QS700F oferuje prawdziwy dźwięk 3.1.2 Dolby Atmos oraz DTS Virtual:X. Dzięki przetwornikom skierowanym ku górze otrzymujemy realne efekty przestrzenne, w przeciwieństwie do soundbarów oferujących jedynie symulację.
Brzmienie jest czyste, wyraziste i dobrze zbalansowane – zarówno w filmach, jak i w muzyce. Kompaktowy subwoofer mimo rozmiaru zapewnia mocne basy – scena walki w Top Gun: Maverick aż dudni. Dobrze wypadają też efekty przestrzenne w Formula 1: Drive to Survive. Jak na system 3.1.2 QS700F radzi sobie bardzo dobrze – szczególnie w prostych pomieszczeniach. W wyższych lub nieregularnych wnętrzach przydałyby się tylne głośniki.

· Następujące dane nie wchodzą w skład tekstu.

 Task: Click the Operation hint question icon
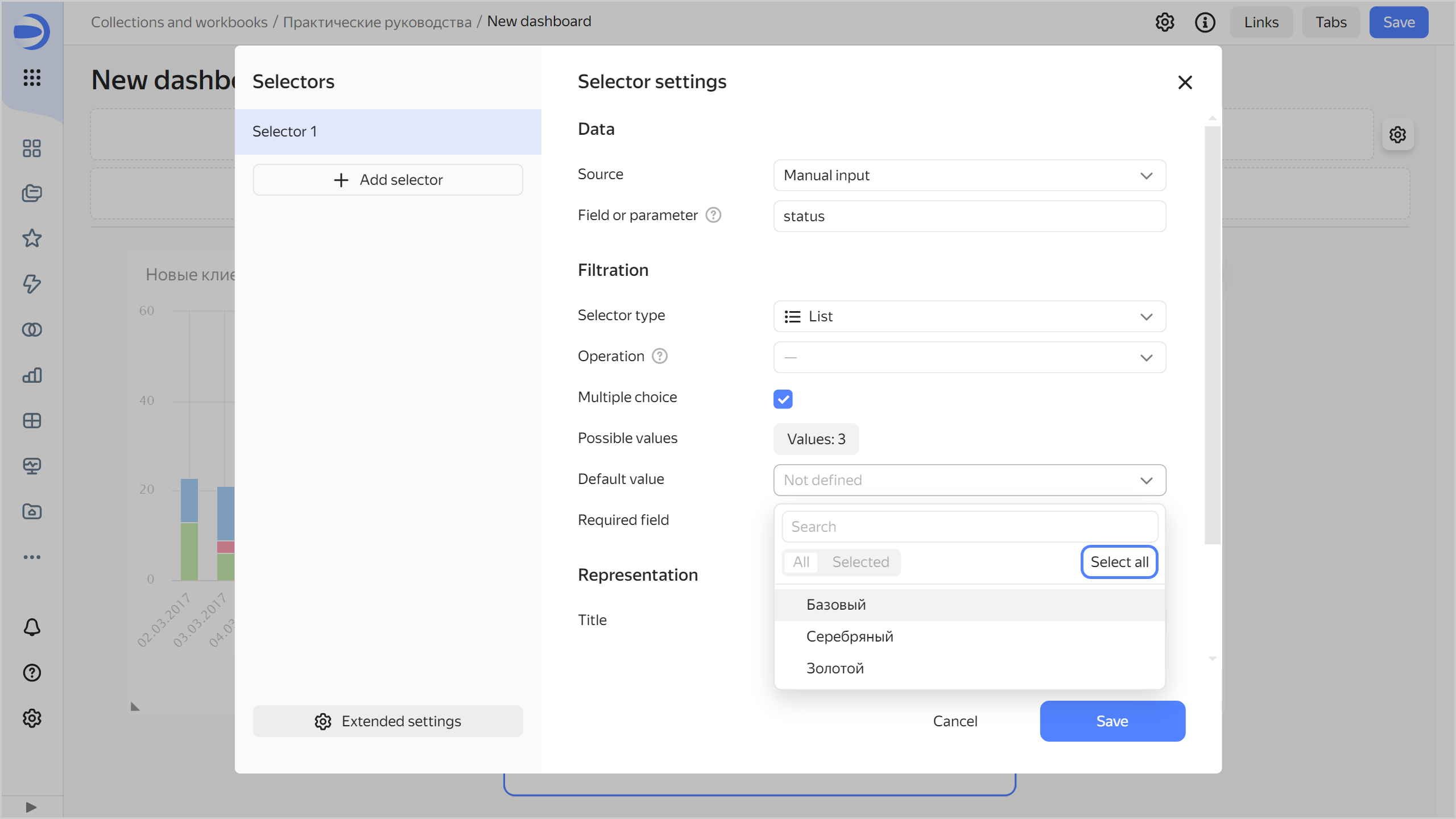click(659, 356)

QS700F oferuje różne tryby, w tym Surround, Gry Pro czy adaptacyjny. W ustawieniach zaawansowanych znajdziesz m.in. wzmocnienie głosu i basu czy przeciwnie tryb nocny, który ogranicza niskie tony. Różnice między trybami są wyraźnie słyszalne, co daje elastyczność zależnie od sytuacji.
Samsung QS700F to powiew świeżości w ofercie marki. Tak, część najciekawszych funkcji wymaga telewizora Samsunga, ale tak działa dziś cały ekosystem audio.
Największa zaleta? Automatyczne dostosowanie orientacji. To daje większą elastyczność przy zmianach ustawienia telewizora czy przeprowadzce – bez konieczności zmiany soundbara. Do tego dochodzi elegancki wygląd i solidna jakość dźwięku.
Jeśli zaakceptujesz ograniczenia systemu 3.1.2, QS700F to bardzo udany, średniopółkowy soundbar z funkcjami premium.
Specyfikacja
- CENA 2 499 PLN
- LICZBA KANAŁÓW 3.1.2
- WYMIARY SOUNDBARA 1 160 x 51 x 120 mm
- WYMIARY SUBWOOFERA 249 x 252 x 249 mm
- WAGA SOUNDBARA 4,4 kg
- WAGA SUBWOOFERA 4,8 kg

Werdykt
NASZYM ZDANIEM
Zaskakująco, najciekawszy nowy model soundbara Samsunga w 2025 roku nie jest tym flagowym.
Plusy
Automatyczna adaptacja orientacji. Wyraźny, zrównoważony dźwięk. Elegancki design. Łatwa konfiguracja.
Minusy
System 3.1.2 ogranicza wrażenia filmowe. Kalibracja dźwięku i inne funkcje działają tylko z TV Samsunga.